The way to indicate this specialness is up to you, but the easiest thing is to put a flag in the file descriptor data structure that indicates whether the descriptor refers to the console or not. Initially, the flag is set (indicating the console) for file descriptors 0, 1, and 2. If the code closes a file descriptor that refers to the console, then this flag should be cleared. If the file descriptor is "duped" then the flag must be duped as well. Don't worry about getting open() to work for the console. If all file descriptors for the console are closed, then it is okay if there is no way to reopen it.

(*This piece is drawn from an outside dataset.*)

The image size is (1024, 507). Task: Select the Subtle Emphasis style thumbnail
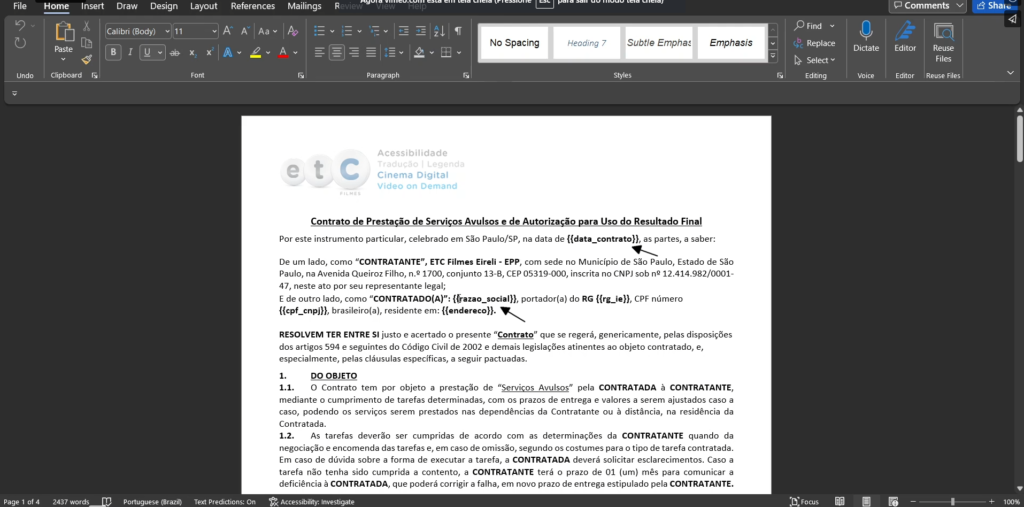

Further, in a regular file system, a file descriptor points to an open file table entry. Since we won't be implementing files in this class, it is okay to have your file descriptors point to your pipe data structure. That is, there will be two kinds of file descriptors: 0, 1, and 2 which work the same way as they do in the previous lab, and file descriptors that are created by the pipe() system call that point to a pipe data structure you design.
Read the man page on pipe() carefully. In particular, note that it returns two separate file descriptors -- one for reading and another for writing -- that can be each closed separately. However both file descriptors refer to the same pipe. Thus your file descriptor should contain a way to distinguish a read file descriptor from a write file descriptor since closing a reader will mean something different than closing a writer.
Think about how the bounded buffer problem works (recall that we studied the bounded buffer problem in the Client/Trader Lectures). You'll need to be able to determine when there is data in the pipe (because it has been written), where that data is, and when it has been delivered to a reader. Each byte goes into the pipe when it is written, and comes out of the pipe when it is read. Further, the data must be read out of the pipe in the order that it is written (i.e. in FIFO order).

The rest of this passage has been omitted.